Rewrite the lines of the items that begin at the line containing "You are a computer-use agent. 1920x1032" and end after the line containing "click(x=463, y=401)", replacing "click action" with "tap action" and leaving everything else unchanged. Give only those lines.

(Element and text location data)
┌──

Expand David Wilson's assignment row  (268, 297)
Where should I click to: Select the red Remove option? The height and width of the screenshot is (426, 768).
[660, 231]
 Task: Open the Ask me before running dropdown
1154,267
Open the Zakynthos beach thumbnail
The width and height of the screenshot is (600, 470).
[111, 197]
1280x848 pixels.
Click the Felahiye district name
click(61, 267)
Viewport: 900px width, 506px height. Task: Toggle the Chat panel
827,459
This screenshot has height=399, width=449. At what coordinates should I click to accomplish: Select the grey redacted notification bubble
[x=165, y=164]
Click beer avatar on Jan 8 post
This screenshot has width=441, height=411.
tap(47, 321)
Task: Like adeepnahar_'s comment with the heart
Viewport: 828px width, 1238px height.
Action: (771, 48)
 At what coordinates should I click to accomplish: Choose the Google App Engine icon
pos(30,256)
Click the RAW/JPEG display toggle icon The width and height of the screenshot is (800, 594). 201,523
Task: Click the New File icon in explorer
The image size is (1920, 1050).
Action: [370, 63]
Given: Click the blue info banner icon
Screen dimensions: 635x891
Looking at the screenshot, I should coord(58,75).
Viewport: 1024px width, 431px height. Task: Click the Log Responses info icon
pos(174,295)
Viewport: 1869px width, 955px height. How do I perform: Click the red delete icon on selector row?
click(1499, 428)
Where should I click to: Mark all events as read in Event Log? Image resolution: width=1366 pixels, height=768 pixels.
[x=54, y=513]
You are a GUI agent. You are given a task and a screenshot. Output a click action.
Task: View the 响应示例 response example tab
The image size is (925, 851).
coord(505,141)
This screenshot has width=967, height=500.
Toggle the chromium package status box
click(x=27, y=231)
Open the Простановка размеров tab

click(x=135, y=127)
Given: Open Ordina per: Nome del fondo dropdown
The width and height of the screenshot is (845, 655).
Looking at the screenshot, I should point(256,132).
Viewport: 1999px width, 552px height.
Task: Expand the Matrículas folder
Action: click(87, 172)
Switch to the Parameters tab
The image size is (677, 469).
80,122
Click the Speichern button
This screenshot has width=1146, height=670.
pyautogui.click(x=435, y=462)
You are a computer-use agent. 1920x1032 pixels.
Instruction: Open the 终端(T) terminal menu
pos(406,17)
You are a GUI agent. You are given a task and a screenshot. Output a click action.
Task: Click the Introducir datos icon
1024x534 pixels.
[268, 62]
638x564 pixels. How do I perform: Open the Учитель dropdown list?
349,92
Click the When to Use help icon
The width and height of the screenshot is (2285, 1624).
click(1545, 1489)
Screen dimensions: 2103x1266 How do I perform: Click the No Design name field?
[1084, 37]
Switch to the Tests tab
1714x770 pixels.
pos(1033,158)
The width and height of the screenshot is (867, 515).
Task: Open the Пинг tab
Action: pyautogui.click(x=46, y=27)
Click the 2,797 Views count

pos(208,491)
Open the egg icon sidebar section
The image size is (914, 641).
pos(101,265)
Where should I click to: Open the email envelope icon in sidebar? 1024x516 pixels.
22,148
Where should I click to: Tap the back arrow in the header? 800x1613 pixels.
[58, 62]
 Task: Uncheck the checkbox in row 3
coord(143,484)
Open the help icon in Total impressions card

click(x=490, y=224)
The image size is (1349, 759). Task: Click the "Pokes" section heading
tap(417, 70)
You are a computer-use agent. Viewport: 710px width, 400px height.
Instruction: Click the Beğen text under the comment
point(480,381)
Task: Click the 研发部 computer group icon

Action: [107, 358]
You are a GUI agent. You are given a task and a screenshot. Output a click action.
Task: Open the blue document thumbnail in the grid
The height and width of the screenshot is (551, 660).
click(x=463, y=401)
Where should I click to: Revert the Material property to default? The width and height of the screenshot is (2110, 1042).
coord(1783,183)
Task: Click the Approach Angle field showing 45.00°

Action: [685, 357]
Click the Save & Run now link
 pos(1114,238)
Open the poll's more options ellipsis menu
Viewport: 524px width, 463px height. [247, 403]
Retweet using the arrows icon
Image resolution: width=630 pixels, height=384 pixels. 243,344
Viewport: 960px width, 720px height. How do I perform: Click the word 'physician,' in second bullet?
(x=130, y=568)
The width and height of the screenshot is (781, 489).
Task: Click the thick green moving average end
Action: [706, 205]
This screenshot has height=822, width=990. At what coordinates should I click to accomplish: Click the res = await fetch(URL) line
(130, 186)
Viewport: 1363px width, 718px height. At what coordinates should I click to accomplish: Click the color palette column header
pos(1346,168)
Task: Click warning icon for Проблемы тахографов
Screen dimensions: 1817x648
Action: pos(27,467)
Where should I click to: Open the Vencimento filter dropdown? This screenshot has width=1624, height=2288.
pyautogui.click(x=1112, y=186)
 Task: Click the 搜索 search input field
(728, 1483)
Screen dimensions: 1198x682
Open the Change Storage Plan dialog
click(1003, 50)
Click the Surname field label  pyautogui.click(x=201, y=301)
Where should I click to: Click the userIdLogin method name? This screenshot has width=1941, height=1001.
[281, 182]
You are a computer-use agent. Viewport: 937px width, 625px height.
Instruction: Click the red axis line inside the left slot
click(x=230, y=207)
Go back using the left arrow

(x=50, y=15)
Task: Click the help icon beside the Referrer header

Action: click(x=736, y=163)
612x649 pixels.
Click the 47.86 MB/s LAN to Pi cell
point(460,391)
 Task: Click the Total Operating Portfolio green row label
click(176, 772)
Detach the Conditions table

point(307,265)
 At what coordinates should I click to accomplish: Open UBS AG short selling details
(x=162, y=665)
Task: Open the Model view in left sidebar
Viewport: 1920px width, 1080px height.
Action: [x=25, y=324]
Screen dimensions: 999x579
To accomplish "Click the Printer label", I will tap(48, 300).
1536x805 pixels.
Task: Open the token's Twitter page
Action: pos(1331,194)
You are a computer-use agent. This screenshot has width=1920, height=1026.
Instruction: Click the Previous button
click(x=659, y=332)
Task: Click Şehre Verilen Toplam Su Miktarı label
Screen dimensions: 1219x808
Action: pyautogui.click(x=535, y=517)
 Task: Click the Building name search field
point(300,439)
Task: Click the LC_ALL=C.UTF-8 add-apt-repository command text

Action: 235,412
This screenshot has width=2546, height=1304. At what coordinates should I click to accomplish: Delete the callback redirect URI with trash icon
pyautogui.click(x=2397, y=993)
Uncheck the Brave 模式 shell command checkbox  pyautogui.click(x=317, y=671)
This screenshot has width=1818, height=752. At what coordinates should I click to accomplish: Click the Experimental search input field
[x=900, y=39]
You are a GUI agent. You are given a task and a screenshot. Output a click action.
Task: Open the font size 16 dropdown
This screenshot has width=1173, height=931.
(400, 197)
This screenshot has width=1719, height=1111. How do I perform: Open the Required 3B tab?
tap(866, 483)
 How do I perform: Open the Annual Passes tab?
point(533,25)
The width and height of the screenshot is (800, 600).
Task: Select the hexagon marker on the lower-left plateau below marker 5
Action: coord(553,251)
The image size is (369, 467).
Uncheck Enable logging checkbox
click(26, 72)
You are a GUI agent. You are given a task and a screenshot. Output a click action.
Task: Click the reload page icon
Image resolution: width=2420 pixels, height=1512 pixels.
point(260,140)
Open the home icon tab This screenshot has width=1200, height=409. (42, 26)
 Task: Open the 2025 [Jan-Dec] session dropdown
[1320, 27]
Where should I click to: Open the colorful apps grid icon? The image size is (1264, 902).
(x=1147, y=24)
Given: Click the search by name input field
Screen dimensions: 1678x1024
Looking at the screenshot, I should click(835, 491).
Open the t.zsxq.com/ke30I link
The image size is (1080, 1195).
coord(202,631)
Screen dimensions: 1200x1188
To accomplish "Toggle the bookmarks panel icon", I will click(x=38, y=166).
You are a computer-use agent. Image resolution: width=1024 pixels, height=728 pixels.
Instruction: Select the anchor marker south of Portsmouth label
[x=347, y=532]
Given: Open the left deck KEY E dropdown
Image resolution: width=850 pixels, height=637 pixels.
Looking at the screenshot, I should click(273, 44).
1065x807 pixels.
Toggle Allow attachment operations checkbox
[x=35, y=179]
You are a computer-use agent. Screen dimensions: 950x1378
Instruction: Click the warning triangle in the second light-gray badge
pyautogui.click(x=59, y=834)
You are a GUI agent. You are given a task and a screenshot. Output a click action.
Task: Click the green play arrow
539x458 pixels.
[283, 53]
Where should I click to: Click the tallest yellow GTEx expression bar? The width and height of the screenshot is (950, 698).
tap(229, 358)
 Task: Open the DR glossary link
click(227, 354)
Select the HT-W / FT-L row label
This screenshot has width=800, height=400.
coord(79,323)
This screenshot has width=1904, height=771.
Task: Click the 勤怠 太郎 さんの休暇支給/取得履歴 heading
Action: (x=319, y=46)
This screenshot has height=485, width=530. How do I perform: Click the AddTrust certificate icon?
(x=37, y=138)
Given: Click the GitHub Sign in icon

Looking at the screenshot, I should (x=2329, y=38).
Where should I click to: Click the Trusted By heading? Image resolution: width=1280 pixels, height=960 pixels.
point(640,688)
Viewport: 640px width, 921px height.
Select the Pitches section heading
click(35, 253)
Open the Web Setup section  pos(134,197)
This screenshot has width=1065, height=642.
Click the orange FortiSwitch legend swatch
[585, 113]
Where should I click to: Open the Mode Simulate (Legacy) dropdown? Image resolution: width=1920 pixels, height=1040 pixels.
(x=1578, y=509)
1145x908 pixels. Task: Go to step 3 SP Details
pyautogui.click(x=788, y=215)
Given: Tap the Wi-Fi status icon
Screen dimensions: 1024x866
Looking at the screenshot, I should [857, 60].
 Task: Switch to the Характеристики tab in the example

└──

▶ _Expected answer_:
You are a computer-use agent. 1920x1032 pixels.
Instruction: Open the 终端(T) terminal menu
pos(406,17)
You are a GUI agent. You are given a task and a screenshot. Output a tap action.
Task: Click the Introducir datos icon
1024x534 pixels.
[268, 62]
638x564 pixels. How do I perform: Open the Учитель dropdown list?
349,92
Click the When to Use help icon
The width and height of the screenshot is (2285, 1624).
click(1545, 1489)
Screen dimensions: 2103x1266 How do I perform: Click the No Design name field?
[1084, 37]
Switch to the Tests tab
1714x770 pixels.
pos(1033,158)
The width and height of the screenshot is (867, 515).
Task: Open the Пинг tab
Action: pyautogui.click(x=46, y=27)
Click the 2,797 Views count

pos(208,491)
Open the egg icon sidebar section
The image size is (914, 641).
pos(101,265)
Where should I click to: Open the email envelope icon in sidebar? 1024x516 pixels.
22,148
Where should I click to: Tap the back arrow in the header? 800x1613 pixels.
[58, 62]
 Task: Uncheck the checkbox in row 3
coord(143,484)
Open the help icon in Total impressions card

click(x=490, y=224)
The image size is (1349, 759). Task: Click the "Pokes" section heading
tap(417, 70)
You are a computer-use agent. Viewport: 710px width, 400px height.
Instruction: Click the Beğen text under the comment
point(480,381)
Task: Click the 研发部 computer group icon

Action: [107, 358]
You are a GUI agent. You are given a task and a screenshot. Output a tap action.
Task: Open the blue document thumbnail in the grid
The height and width of the screenshot is (551, 660).
click(x=463, y=401)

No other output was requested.